The diluent may be water or other diluent. The diluent enters
through a hose 300 and combines with the concentrated rinsing
solution delivered via hose 301 and check valve 304. The diluted
rinsing solution is carried over hose 212 towards the nozzles 204.
The diluted rinsing solution may also flow through hose 302 for
rinsing the interior of a spray booth.
[0057] Foot valves 306a and 306 at the bottom of the reservoirs 201
and 202, respectively, prevent fluid from returning to the
reservoirs 201 and 202 and air pockets from forming in the system
conduits. It should be understood that although the foot valves 306
and 306a are not shown on other Figures, they may be used in all
metering system configurations to prevent air pockets from forming
in the system's conduits (e.g., hoses, cylinders, check valves and
nozzles).
[0058] In operation, in FIG. 3, the first half of the pump cycle
occurs when the lead screw 108 rotates to move the metering plate
110 towards the base 102 and the pumping device 100 provides liquid
from the reservoir 202 metered independently from three cylinders
104 to three nozzles 204. Reversing the lead screw drive motor 106
in the second half of the pump cycle causes a condensed fluid (for
example, a rinsing solution) from the reservoir 201 metered from
cylinder 104a to be mixed with a diluent via hoses 300 and 301 and
check valve 304. The diluted fluid is delivered to all nozzles 204
through hoses 212 and check valves 214.
[0059] Referring now to FIG. 4, an isometric view of another
embodiment of the metering system 200 according to the principles
of the present invention is shown having a sequential spray
configuration. A dual-action chamber cylinder 104b is shown that is
capable of pumping two solutions in sequence. It should be
understood that only one dual-action cylinder 104b and one nozzle
204 are shown for simplicity. However, additional cylinders (104,
104a or 104b) and additional nozzles could be used. A dual-action
cylinder 104b may be used to dispense a spray solution during the
first half of the pump cycle and to dispense a rinsing solution
during the second half of the pump cycle.

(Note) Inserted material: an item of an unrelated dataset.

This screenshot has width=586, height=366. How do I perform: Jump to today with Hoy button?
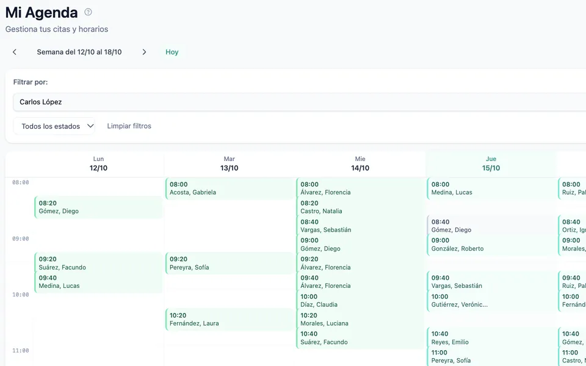(172, 52)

[0060] The dual-action cylinder 104b includes an upper chamber 401
and a lower chamber 402. A spray solution from the reservoir 202 is
drawn into the upper chamber 401 via a check valve 404 connected to
the top end cap 120b of the cylinder 104b. A rinsing solution is
drawn from the reservoir 201 into the lower chamber 402 via a check
valve 406 connected to the bottom end cap 122b of the cylinder
104b.
[0061] In operation, when the piston rod 118b is moved inward,
liquid is expelled from the upper chamber 401 of the cylinder 104b
to the nozzle 204 through the check valve 216 over hoses 210 and
211. During the same cycle, liquid from the reservoir 201 is drawn
into the lower chamber 402 of the cylinder 104b through the check
valve 406. When the piston rod 118b is moved outward, liquid from
the lower chamber 402 of cylinder 104b is expelled to the nozzle
204 through check valve 214 over hoses 301, 212 and 211. During the
same cycle, liquid from the reservoir 202 is drawn into the upper
chamber 401 of the cylinder 104b through the check valve 404.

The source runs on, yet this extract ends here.